— START Extract —

Terra, I don't even know what to say. What a beautiful job you all did, I'll bet the neighborhood kids can't wait to see what you come up with next...and isn't that what it's all about? Thanks for the video, it was super and really did give us the "experience".

P.S. that closing shot of the kid staring down your hubby was absolutely *PRICELESS!!!*


----------



## Terra (Sep 23, 2007)

Wow, it's making me so happy to know that you all loved what I put together this year. Thank you all so much for the awesome kudos.





Shockwave199 said:


> Awesotismally amazing! I particularly like your mom, who I believe provides the scare in shock room? It's the classic haunt actor in the making. Just kinda stands there at first and gets some scares. Feeds off that and becomes more bold and gets more screams. Gets her freak on and starts chasing people! LOL! Now THAT was classic! I'm so envious of your garage. Wish I could do indoors too. Everything looks great Terra. I watched some of your YT vids too. Sweet. So glad you had a good day. Same here! Woo Hoo!
> 
> Dan


My mom just emailed me a copy of your comment (she's been reading the thread) and she was thrilled to hear you say that and I completely agree. This was her first time scaring on Halloween and she loved it and I loved having her there. She was the star of the show!

— END Extract —

- **Complete the following**
- a) In the Halloween forum thread, who emailed Terra a copy of Shockwave199's comment?
- b) In the Halloween forum thread, list, in the thread's own words and in order, each action Dan describes Terra's mom doing in the shock room.
- c) Do these statements agree with the Halloween forum thread? (i) Terra's mom had scared on Halloween in earlier years. (ii) Dan watched some of Terra's YouTube videos. (iii) The P.S. in the first post praises the closing shot of the video.

— START Data segment —

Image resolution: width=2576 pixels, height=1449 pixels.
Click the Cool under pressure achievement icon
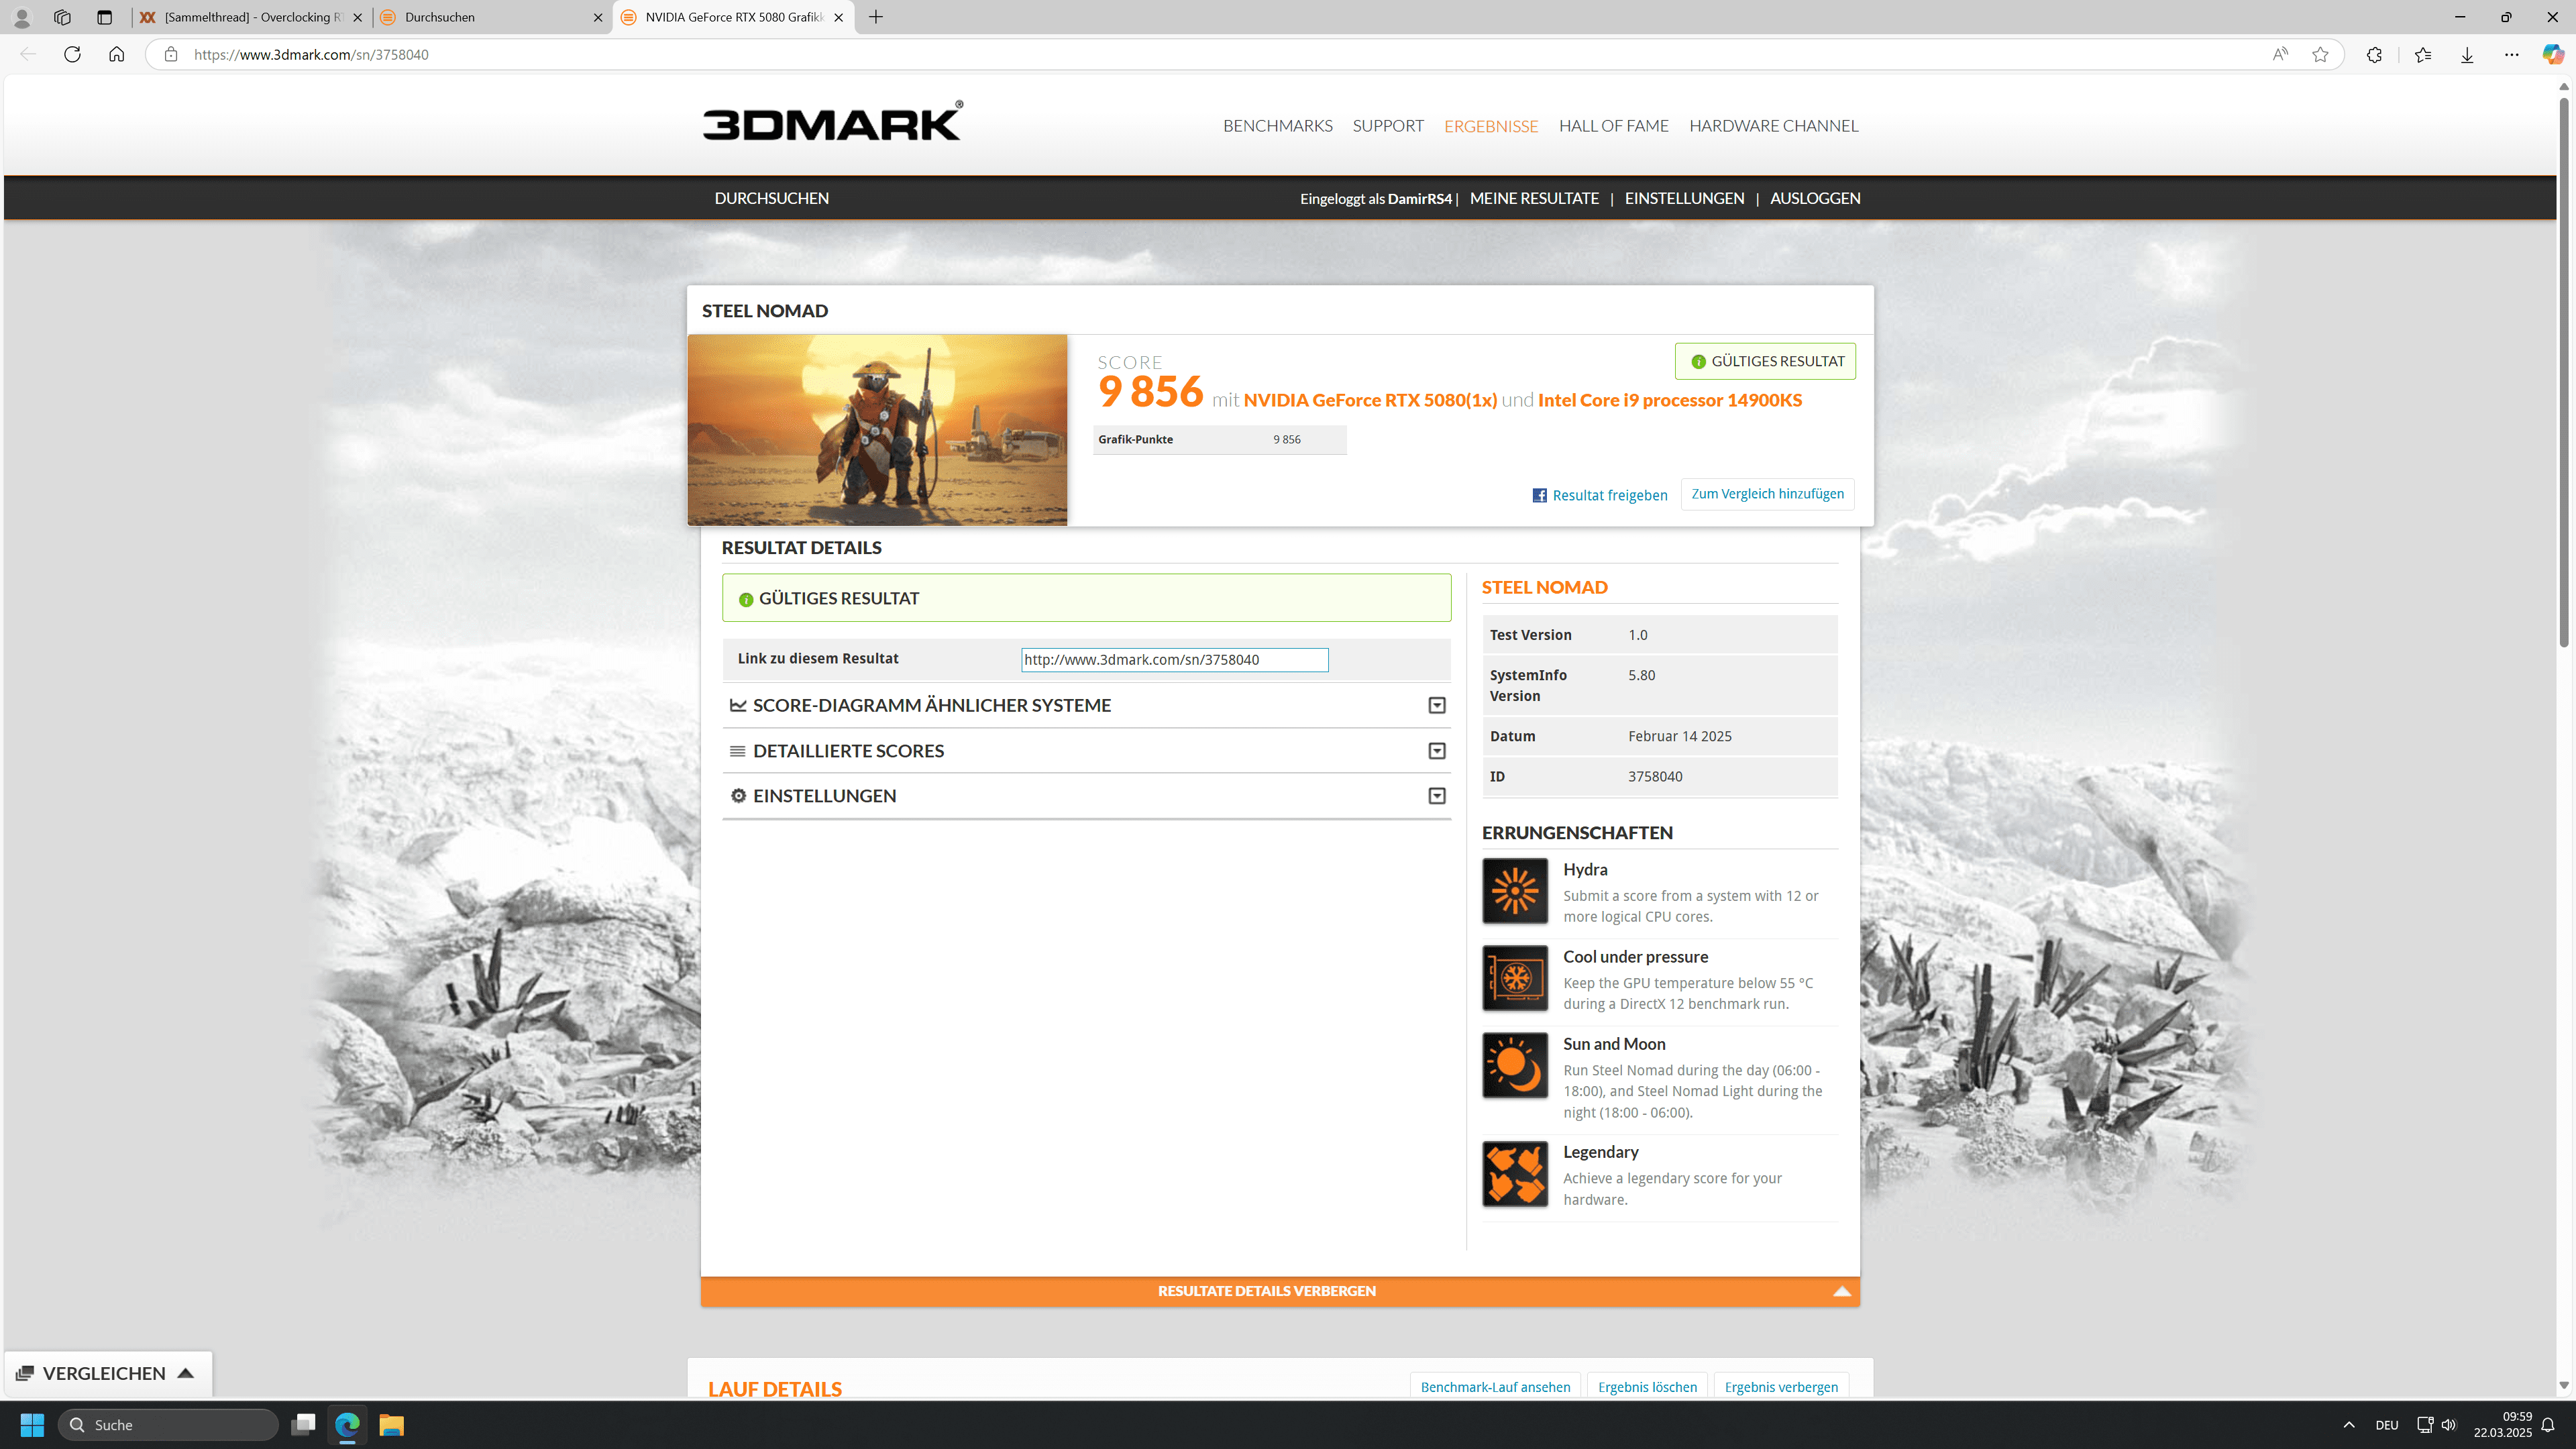pyautogui.click(x=1514, y=977)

— END Data segment —

- **Outputs for the tasks**
- a) Terra's mom emailed it to her.

- b)
1. stands there at first
2. gets some scares
3. feeds off that
4. becomes more bold
5. gets more screams
6. gets her freak on
7. starts chasing people

- c)
(i) No: "This was her first time scaring on Halloween"
(ii) Yes: "I watched some of your YT vids too."
(iii) Yes: "that closing shot of the kid staring down your hubby was absolutely *PRICELESS!!!*"